Detektyw przysiadł na chwilę na kamieniu. Pali fajkę, ubrany jest w pelerynę i charakterystyczną czapkę z dwoma daszkami. Znawcy przedmiotu wiedzą, że autor nigdy na kartach swoich opowiadań nie wspomniał ani o pelerynie, ani o czapce Holmesa. Ubrał go tak Sidney Paget, pierwszy ilustrator prozy Conan Doylea dla magazynu „The Strand".
Pomnik Holmesa znajduje się w bliskim sąsiedztwie utrzymanego w stylu art deco hotelu Parkhotel du Sauvage, któremu pisarz w opowiadaniu „Ostatnia zagadka" nadał nazwę Englischer Hof. Mieszkało tam wielu Anglików odkrywających już w XIX wieku uroki Szwajcarii. Brązowa tabliczka z powagą informuje, że w nocy z 3 na 4 maja 1891 roku zatrzymali się tu Mister Sherlock Holmes i doktor Watson. I z tego właśnie miejsca Mister Holmes wyruszył na tragiczne w skutkach ostatnie spotkanie z „Napoleonem zbrodni".

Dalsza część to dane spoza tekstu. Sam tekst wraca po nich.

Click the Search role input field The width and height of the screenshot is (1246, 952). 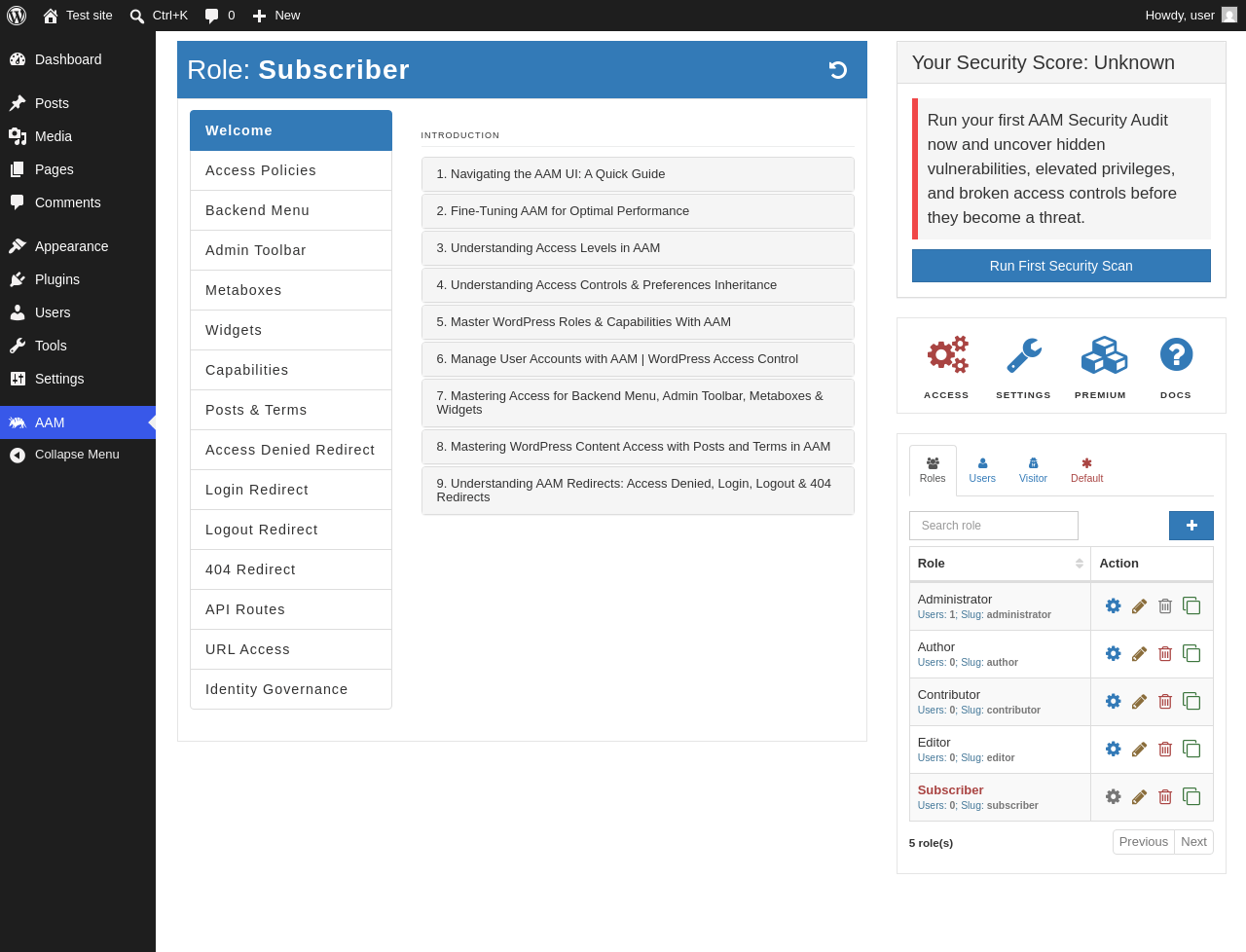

Sir Conan Doyle sprowadza do Szwajcarii narty
Właściwie pomnik powinni Szwajcarzy postawić także autorowi „Studium w szkarłacie". Artur Conan Doyle zaczął przyjeżdżać do Szwajcarii ze względu na swoją pierwszą żonę, Mary Louise, chorą na gruźlicę. Lekarz z wykształcenia, z zamiłowania sportowiec, uwielbiał ruch na świeżym powietrzu. I nowe wyzwania. W Gryzonii dwóch lokalnych wytwórców sanek (Tobias i Johann Brangerowie) eksperymentowało od roku z deskami, ale były to tylko skromne początki. Ścieżkę przetarł na dobre dopiero Conan Doyle, który sprowadził narty z Norwegii i razem z Brangerami odbył narciarską wyprawę z Davos do Arosy przez przełęcz Furka. Tytuł pioniera narciarstwa w Szwajcarii należy mu się jak najbardziej!
Tuż obok hotelu du Sauvage stoi Englischen Kirche. To właściwie niewielka kaplica, zbudowana niegdyś dla Anglików, dziś niepełniąca już funkcji sakralnych i pusta w środku. W podziemiu kościoła znalazło miejsce Muzeum Sherlocka Holmesa.
Kilkanaście schodków w dół i – nagle znajdujemy się w Londynie na Baker Street 221B.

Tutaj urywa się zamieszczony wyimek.